Start Here — The Evidence-Backed Artifacts

Of the ~158 ideas in outputs/FULL_IDEAS.md, the following 9 first-class artifacts carry real evidence (statistical results, cited tablet IDs, or measured benchmarks). The rest of the catalog is brainstorm-grade — useful for ideation, but not load-bearing. Start here:

#	Artifact	Where	What it gives you
1	Empirical method — statistical mining of an ancient corpus to derive software-design primitives, with shuffled-baseline controls and Bonferroni correction	`scripts/phase{0,1,3}_*.py`	A reproducible pipeline you can re-run on any corpus to extract templates + structure
2	9 named agent primitives with cited tablet IDs and contracts	`outputs/primitives.json`	Single-responsibility agent designs grounded in real attestations (P/Q tablet IDs)
3	Zipf-as-DSL detector finding (Admin s=1.746, Royal s=1.737, Lexical s=1.114)	`outputs/compression_findings.md` §1	Empirical method for unsupervised "is-this-a-DSL?" classification of any corpus
4	RULING-parity finding (Royal p=0.002, Admin p=0.005)	`outputs/compression_findings.md` §4	Statistical proof that physical document boundaries map to logical row boundaries — informs vector-chunk strategy
5	ELS-null result (0 / 495 tests Bonferroni-significant)	`outputs/compression_findings.md` §3	Defensive prior art against future numerology / "hidden code" claims on cuneiform
6	Reference architecture — composes the primitives into a multi-agent design with Python + Rust pseudocode	`outputs/reference_architecture.md`	Drop-in design doc you can adapt to any agent runtime
7	Quantitative benchmark — sealed envelope vs anonymous baseline, measured	`benchmarks/RESULTS.md`	Hard numbers (+59% bytes, +37 tokens, +7µs per write) and a 5/5-vs-0/5 capability comparison
8	Reference implementation of `kishib3` (sealed envelope) in 250 LoC stdlib Python	`benchmarks/kishib3.py`	Working code for one of the primitives — clone, adapt, ship
9	5 unmined research directions from data we already have on disk	`outputs/FULL_IDEAS.md` §N (items N1, N4, N5, N9, N12)	Named-person social network (N1), region-scoped authority (N4), votive ledger pattern (N5), multi-tablet narratives (N9), kišib₃ undercount (N12)
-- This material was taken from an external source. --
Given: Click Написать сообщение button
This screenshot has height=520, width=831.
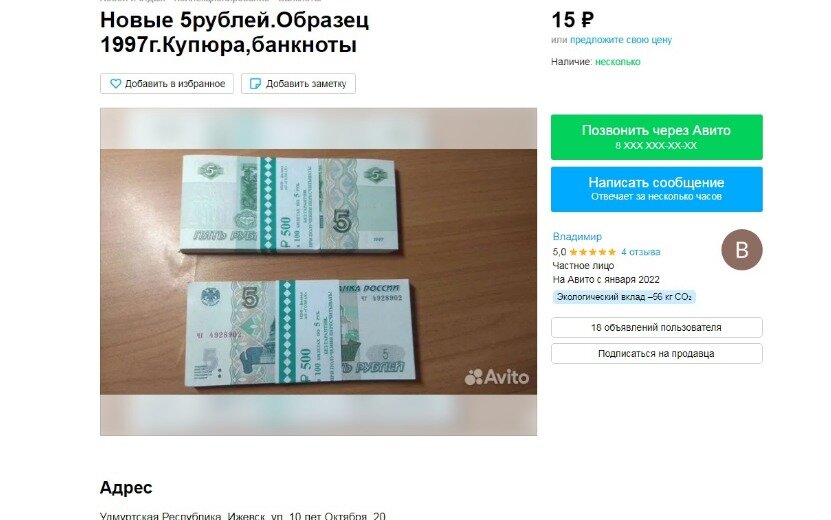Looking at the screenshot, I should pos(657,189).

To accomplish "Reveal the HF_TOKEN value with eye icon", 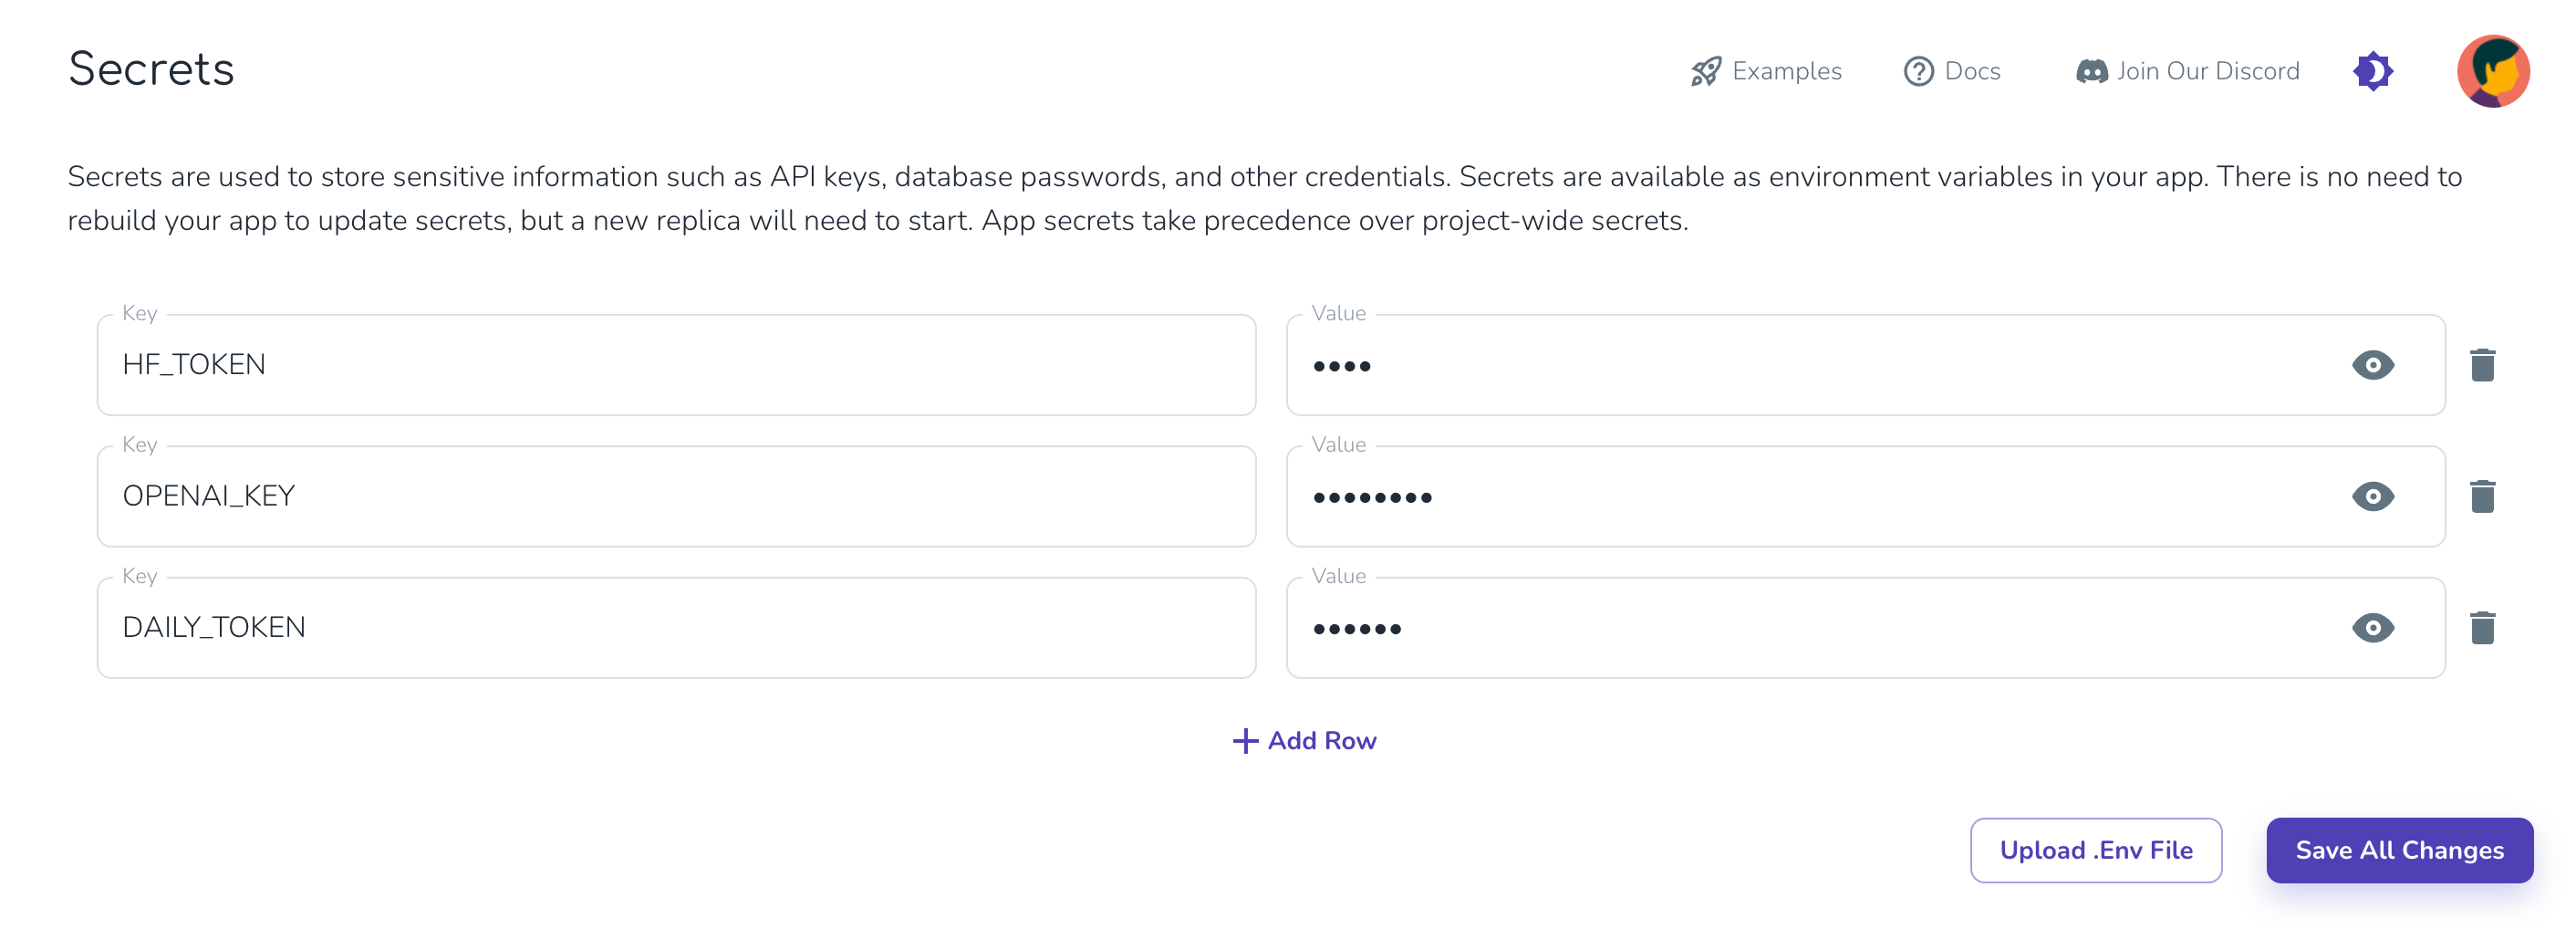I will 2373,365.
Honest framing: the ~158-idea catalog in FULL_IDEAS.md is preserved for browsability, but most of it is restatements of these 9 artifacts in different framings, branding gimmicks (Sumerian-named libraries that are the primitives renamed), or ephemera. If you only have 30 minutes, read outputs/summary.md + benchmarks/RESULTS.md. If you have an hour, add outputs/reference_architecture.md.

Why You Should Care (Findings → Actions)

Three concrete things you can build differently after reading this:

1. Wrap every agent write in a sealed envelope

Finding. 25.4% of administrative tablets carry kišib₃ (seal of so-and-so), 74.2% are dated by year, and witness clauses (igi PN-šè) are common. No important write is anonymous, undated, or unattributed. Tablets P101440, P132611, P117793, P145759.

Action. Make every state-changing call in your agent runtime carry (payload, by_seal, witnesses, period). Audit becomes a property of the envelope, not a separate concern bolted on per agent. Replay across any time window becomes trivial.

Measured impact (benchmarks/RESULTS.md). We built a minimal sealed-envelope library (benchmarks/kishib3.py, 250 LoC, stdlib only) and ran 100,000 writes through both it and an anonymous-log baseline:

Cost: +37 tokens / write (estimated), +7 µs latency / write, +59 % bytes at 250-byte payloads (drops to ~14 % at 1 KB payloads, ~1.4 % at 10 KB).
Capability: sealed log answers 5/5 audit queries (who wrote X, all writes by principal, all writes in period, integrity verification, replay-after-cascade-revoke). Anonymous log answers 0 of 5. The capability gap is total, not partial.
The killer query: replay-as-of after revoking a parent principal. Baseline returns all 50 writes (silent drift). Sealed log returns 0 — every revoked descendant is correctly excluded.

2. Tier your agent memory as session → topic → row

Finding. Sumerian tablets have three layers of structure: physical surface (obverse/reverse), logical column, atomic row marked by <RULING>. We statistically confirmed <RULING> is a real row separator: adjacent ruling-bounded chunks share trigrams 30–500× more than shuffled baselines (Royal Inscription p=0.002, Administrative p=0.005).

Action. Replace flat agent memory with three tiers: SURFACE (session) → COLUMN (topic) → RULING (row). Reads return the smallest tier that satisfies the query — never drag back the whole session when one row answers.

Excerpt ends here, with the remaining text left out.